Alors Poline, qui avoit desiré de dissimuller son affection, fut honteuse, quant elle s'apperceut qu'elle l'avoit monstrée si vehemente. Toutefois, la pitié du pauvre gentil homme servit à elle de juste excuse, et, ne povant plus porter ceste parolle de dire adieu pour jamais, s'en alla vistement, le cueur et les dentz si serrez, que en entrant en son logis, comme ung corps sans esperit, se laissa tumber sur son lict, et passa la nuict en si piteuses lamentations, que ses serviteurs pensoient qu'il eust perdu parens et amys et tout ce qu'il povoit avoir de biens sur la terre. Le matin se recommanda à Nostre Seigneur, et, après qu'il eut departy à ses serviteurs le peu de bien qu'il avoit et prins avecq luy quelque somme d'argent, deffendit à ses gens de le suyvre, et s'en alla tout seul à la religion de l'Observance demander l'habit, deliberé de jamais n'en partir. Le gardien, qui autresfois l'avoit veu, pensa, au commencement, que ce fust mocquerie ou songe; car il n'y avoit gentil homme en tout le pays qui moins que luy eust grace ou condition de Cordelier, pource qu'il avoit en luy toutes les bonnes et honnestes vertuz que l'on eust sceu desirer en ung gentil homme. Mais, après avoir entendu ses parolles et veu ses larmes coulans sur sa face comme ruisseaulx, ignorant dont en venoit la source, le receut humainement. Et bien tost après, voyant sa perseverance, luy bailla l'habit, qu'il receut bien devotement: dont furent advertiz le marquis et la marquize, qui le trouverent si estrange, que à peyne le pouvoient-ilz croire.
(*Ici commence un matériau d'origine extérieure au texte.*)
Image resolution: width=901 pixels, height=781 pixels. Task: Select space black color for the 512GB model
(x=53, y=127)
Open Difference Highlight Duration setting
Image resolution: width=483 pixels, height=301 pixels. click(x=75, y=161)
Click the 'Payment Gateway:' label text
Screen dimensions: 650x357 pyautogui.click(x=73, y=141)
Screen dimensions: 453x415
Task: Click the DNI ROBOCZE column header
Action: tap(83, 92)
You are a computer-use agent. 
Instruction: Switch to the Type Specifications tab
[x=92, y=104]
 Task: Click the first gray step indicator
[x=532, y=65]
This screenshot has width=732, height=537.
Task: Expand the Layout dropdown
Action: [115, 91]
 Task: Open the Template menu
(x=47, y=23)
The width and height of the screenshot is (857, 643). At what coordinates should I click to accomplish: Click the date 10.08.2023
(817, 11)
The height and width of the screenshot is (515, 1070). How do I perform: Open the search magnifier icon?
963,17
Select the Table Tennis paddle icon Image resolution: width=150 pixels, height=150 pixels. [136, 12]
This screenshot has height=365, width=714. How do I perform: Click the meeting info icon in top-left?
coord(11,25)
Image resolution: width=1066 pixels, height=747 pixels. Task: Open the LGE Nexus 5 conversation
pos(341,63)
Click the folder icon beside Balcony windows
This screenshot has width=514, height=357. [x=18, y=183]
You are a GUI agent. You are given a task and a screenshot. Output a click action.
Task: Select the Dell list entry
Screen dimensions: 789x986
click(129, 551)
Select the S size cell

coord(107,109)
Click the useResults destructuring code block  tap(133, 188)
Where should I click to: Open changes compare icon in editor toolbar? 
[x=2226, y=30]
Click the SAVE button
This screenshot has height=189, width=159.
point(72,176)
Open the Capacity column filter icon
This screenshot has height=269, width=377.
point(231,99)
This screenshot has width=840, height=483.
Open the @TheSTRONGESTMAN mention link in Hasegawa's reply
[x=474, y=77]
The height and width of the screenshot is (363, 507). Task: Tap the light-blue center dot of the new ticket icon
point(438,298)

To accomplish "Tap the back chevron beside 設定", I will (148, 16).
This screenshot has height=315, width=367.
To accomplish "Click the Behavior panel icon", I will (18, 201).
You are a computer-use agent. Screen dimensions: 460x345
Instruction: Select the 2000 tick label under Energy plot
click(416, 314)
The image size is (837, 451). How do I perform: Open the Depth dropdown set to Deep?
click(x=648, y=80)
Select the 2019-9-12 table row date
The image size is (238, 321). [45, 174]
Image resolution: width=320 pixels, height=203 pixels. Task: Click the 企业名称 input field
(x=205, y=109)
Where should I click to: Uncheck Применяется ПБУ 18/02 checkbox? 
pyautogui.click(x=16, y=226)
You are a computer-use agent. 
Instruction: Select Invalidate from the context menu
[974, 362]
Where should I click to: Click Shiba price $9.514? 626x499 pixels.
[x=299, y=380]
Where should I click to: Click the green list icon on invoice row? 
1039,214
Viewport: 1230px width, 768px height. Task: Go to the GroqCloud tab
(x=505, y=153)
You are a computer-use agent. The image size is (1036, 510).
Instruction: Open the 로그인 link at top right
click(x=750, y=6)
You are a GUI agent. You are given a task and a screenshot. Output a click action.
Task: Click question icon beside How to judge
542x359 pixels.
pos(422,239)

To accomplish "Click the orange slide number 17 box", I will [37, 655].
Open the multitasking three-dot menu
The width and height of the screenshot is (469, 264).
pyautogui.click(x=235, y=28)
Poline, pour ne se montrer subjecte à nulle amour, dissimulla le mieulx qu'il luy fut possible le regret qu'elle avoit de luy; en sorte que chascun disoit qu'elle avoit bien tost oblyé la grande affection de son loyal serviteur. Et ainsy passa cinq ou six mois, sans en faire autre demonstrance. Durant lequel temps luy fut, par quelque religieux, monstré une chanson que son serviteur avoit composé ung peu après qu'il eut prins l'habit. De laquelle le chant est italien et assez commun; mais j'en ay voulu traduire les motz en françoys le plus près qu'il m'a esté possible, qui sont telz:

Que dira-elle,

Que fera-elle,

Quant me verra de ses oeilz

Religieux?

Las! la pauvrette,

Toute seullette,

Sans parler longtemps, sera

Eschevelée,

Deconsolée;

L'estrange cas pensera:

Son penser, par adventure,

En monastere et closture

A la fin la conduira.

Que dira-elle, etc.

Que diront ceulx

Qui de nous deux

Ont l'amour et bien privé,

Voyans qu'amour,

Par ung tel tour,

Plus parfaict ont approuvé?

Regardans ma conscience,

Ilz en auront repentance,

Et chacun d'eulx en pleurera.

Que dira-elle, etc.

Et s'ils venoient,

Et nous tenoient

Propos pour nous divertir,

Nous leur dirons

Que nous mourrons

Icy, sans jamais partir:

Puis que leur rigueur rebelle

Nous feyt prendre robe telle,

Nul de nous ne la lairra.

Que dira-elle, etc.

Et si prier

De marier

Nous viennent, pour nous tenter.

En nous disant

L'estat plaisant

Qui nous pourroit contanter,

Nous respondrons que nostre ame

Est de Dieu amie et femme,

Qui poinct ne la changera.

Que dira-elle, etc.

O amour forte,

Qui ceste porte

Par regret m'as faict passer,

Faictz que en ce lieu,

De prier Dieu

Je ne me puisse lasser;

Car nostre amour mutuelle

Sera tant spirituelle,

Que Dieu s'en contentera.

Que dira-elle, etc.

Laissons les biens

Qui sont liens

Plus durs à rompre que fer;

Quictons la gloire

Qui l'ame noire

Par orgueil mene en enfer;

Fuyons la concupiscence,

Prenons la chaste innocence

Que Jesus nous donnera.

Que dira-elle, etc.

Viens donques, amye,

Ne tarde mye

Après ton parfaict amy;

Ne crains à prendre

L'habit de cendre,

Fuyant ce monde ennemy:

Car, d'amityé vive et forte,

De sa cendre fault que sorte

Le phoenix qui durera.

Que dira-elle, etc. Ainsy qu'au monde

Fut pure et monde

Nostre parfaicte amityé;

Dedans le cloistre.

Pourra paroistre

Plus grande de la moictié;

Car amour loyal et ferme,

Qui n'a jamais fin ne terme,

Droict au ciel nous conduira.

Que dira-elle, etc.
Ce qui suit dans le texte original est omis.